In her contribution, On Localism and the Persistent Power of the State, Cinnamon Carlarne of the Moritz College of Law at Ohio State University explores the potential of sub- and nonstate climate efforts.Footnote 12 She frames her analysis within the climate policies of the Bush and Obama administrations. In response to the Bush decisions not to promote climate policies, there was a burst of litigation, local legislation, and private commitments all intended to influence the country's emissions trajectory. The Obama administration was aggressive and, in many respects, historic in the sweeping climate initiatives it undertook during that administration's second term but, in the face of a recalcitrant Congress and powerful lobbying by fossil fuel interests, these policies have proven fragile and vulnerable to rapid dismantling by the Trump administration. In short, while the efforts of nonstate actors remain critically important, Carlarne is skeptical that they can lead to pervasive change without the support of the federal government.

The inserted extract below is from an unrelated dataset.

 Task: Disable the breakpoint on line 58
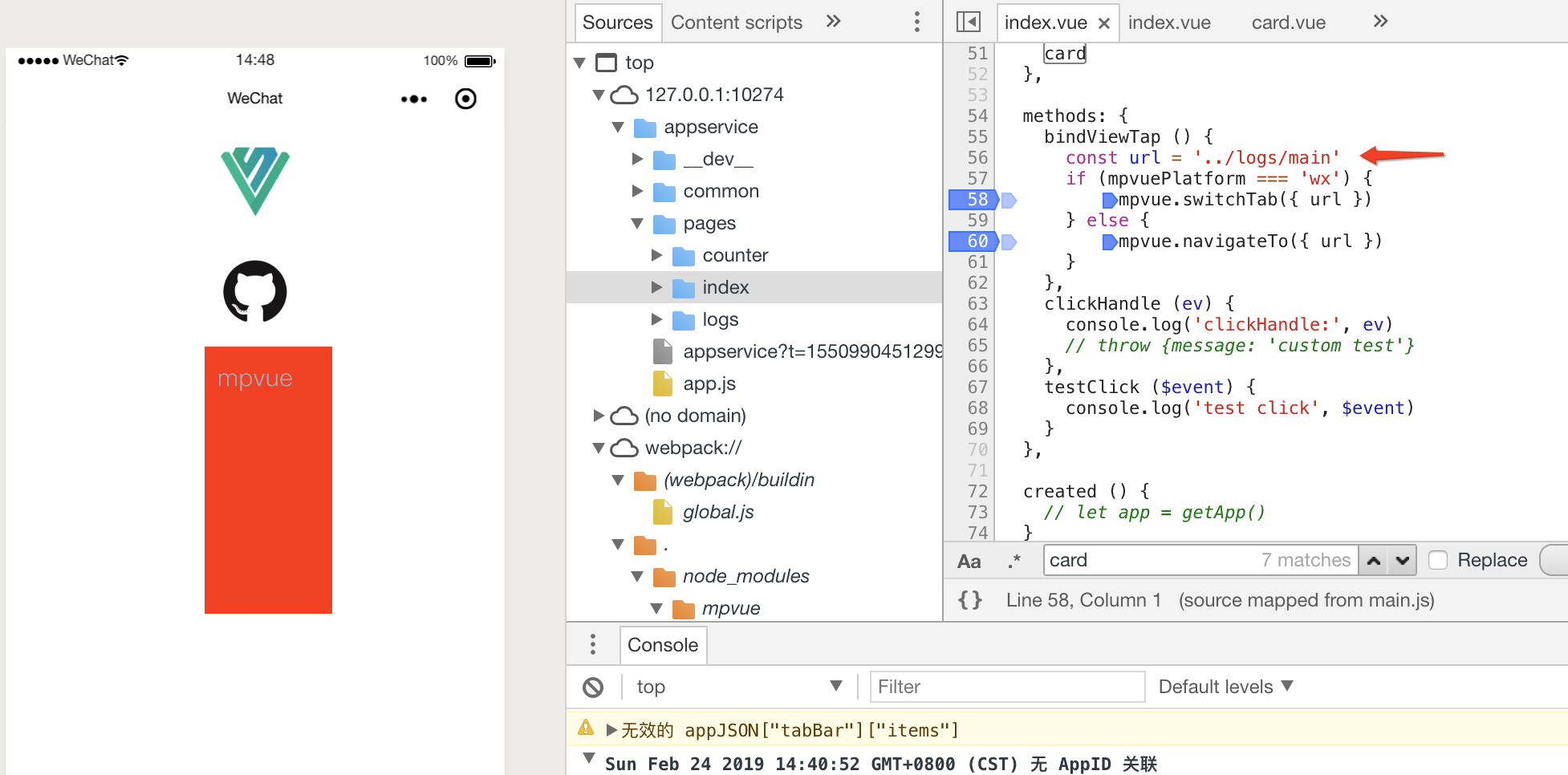point(973,199)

The sheer breadth, scale, and rapidity of subnational climate efforts in the United States (particularly since the announced withdrawal from the Paris Agreement) have been impressive. Politically and economically powerful states, influential cities, massive pension funds, major companies, and others have stepped up to push the country toward a more effective response to the varied threats of climate change. In many respects, the system isn't supposed to work this way. Addressing an issue with such obvious international implications as climate change should be spearheaded by the federal government. Necessity remains the mother of invention, however, and we are witnessing an experiment in foreign affairs federalism in real time. The contributions of this symposium provide both hypotheses and new directions for this ongoing experiment, which surely will continue for years to come.